- Knudsen, c. 2009
- Born: January 25, 1942 Denmark
- Died: February 19, 2020 (aged 78) Hvide Sande, Denmark
- Occupation: Toy designer
- Employer: The Lego Group
- Known for: Inventing the Lego minifigure
- Children: 3

= Jens Nygaard Knudsen =

Danish toy designer (1942–2020)

Jens Nygaard Knudsen (25 January 1942 – 19 February 2020) was a Danish toy designer. He was a longtime chief designer at Lego, best known as the inventor of the yellow Lego minifigure (also known as "minifigs").

==Biography==
Knudsen applied for a job at Lego in Billund in 1968. Initially, he built hundreds of Lego model cars, some of which were later sold as commercial sets. During the 1970s, Lego underwent significant expansion and introduced various themed sets many of which designed by Knudsen, including themes of the early Legoland and sets like Lego Castle and Lego Space.

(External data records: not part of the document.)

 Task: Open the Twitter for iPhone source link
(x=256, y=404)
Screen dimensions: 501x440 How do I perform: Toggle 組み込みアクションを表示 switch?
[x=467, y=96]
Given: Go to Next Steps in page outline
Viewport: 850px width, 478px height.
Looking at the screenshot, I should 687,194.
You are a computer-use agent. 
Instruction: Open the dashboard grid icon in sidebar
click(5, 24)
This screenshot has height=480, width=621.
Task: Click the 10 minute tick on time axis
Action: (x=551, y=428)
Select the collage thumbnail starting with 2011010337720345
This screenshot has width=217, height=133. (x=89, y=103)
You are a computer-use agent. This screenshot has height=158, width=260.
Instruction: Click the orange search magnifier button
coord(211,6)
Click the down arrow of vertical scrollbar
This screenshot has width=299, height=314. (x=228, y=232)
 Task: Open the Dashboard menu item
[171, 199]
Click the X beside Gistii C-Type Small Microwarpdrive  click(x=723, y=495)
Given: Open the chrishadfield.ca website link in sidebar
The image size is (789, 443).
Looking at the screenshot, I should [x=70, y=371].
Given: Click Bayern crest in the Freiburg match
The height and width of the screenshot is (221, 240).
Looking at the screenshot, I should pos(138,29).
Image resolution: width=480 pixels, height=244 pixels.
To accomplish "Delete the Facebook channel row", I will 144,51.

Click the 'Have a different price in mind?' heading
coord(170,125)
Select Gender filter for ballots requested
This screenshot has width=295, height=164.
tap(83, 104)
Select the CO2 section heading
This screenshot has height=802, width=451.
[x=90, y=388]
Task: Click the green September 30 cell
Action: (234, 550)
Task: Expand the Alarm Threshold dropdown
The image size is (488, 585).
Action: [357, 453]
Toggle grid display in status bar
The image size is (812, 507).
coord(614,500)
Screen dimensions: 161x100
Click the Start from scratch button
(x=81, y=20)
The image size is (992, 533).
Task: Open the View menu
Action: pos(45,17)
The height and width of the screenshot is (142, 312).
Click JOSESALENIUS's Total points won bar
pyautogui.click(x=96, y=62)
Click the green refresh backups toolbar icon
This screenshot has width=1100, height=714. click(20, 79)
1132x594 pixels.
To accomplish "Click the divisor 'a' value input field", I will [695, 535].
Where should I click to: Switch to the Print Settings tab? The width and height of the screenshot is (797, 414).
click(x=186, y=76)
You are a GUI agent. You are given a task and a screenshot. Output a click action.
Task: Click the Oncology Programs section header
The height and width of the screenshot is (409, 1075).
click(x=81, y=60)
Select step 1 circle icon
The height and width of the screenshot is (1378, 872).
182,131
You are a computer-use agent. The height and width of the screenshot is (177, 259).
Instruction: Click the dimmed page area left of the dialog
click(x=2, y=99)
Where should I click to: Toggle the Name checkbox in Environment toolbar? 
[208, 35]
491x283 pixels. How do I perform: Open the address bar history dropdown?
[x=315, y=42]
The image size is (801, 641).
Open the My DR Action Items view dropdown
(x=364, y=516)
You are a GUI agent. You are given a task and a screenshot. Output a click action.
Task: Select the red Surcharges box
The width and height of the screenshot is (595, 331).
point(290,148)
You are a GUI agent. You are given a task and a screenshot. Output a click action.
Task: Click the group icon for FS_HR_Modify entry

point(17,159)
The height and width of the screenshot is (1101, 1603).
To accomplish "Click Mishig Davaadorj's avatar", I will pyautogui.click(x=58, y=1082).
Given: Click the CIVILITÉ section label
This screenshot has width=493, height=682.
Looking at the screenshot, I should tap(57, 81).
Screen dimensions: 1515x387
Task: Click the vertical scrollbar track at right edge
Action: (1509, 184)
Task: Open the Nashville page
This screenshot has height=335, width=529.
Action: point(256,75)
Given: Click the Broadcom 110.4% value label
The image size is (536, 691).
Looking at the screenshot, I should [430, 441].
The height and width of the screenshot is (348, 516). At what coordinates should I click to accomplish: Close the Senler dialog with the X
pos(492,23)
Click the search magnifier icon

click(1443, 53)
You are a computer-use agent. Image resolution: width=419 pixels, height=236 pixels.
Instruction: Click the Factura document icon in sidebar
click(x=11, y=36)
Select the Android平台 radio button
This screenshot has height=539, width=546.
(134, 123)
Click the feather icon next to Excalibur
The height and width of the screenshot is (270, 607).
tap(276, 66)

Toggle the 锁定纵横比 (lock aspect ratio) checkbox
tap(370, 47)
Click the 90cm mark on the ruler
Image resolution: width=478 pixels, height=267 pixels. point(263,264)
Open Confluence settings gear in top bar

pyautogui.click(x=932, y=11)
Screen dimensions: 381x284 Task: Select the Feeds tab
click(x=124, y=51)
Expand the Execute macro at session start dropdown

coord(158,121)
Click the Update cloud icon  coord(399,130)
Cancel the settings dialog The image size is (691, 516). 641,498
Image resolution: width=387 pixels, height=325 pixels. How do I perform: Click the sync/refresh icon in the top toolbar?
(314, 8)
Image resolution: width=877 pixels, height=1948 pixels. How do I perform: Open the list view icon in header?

As Lego's design team grew and was split into specialized subgroups, Knudsen objected, preferring to design independently. It was during this period that he began developing the Lego minifigure with movable arms and legs, which was patented in 1978. In 1979, a space-themed set featuring the new figures was named "European Toy of the Year" at the Nuremberg International Toy Fair.

The minifigures became a major commercial success. By 2020, more than eight billion had been produced. Due to their popularity, Lego hired an additional 500 employees, and Knudsen was promoted to chief designer. He retired in 2000 but continued working with Lego figures, sometimes as a freelancer, mostly for personal enjoyment.

Knudsen was married and had three children. He died on 19 February 2020 at the Anker Fjord Hospice in Hvide Sande at the age of 78 from the nerve cell disease amyotrophic lateral sclerosis (ALS).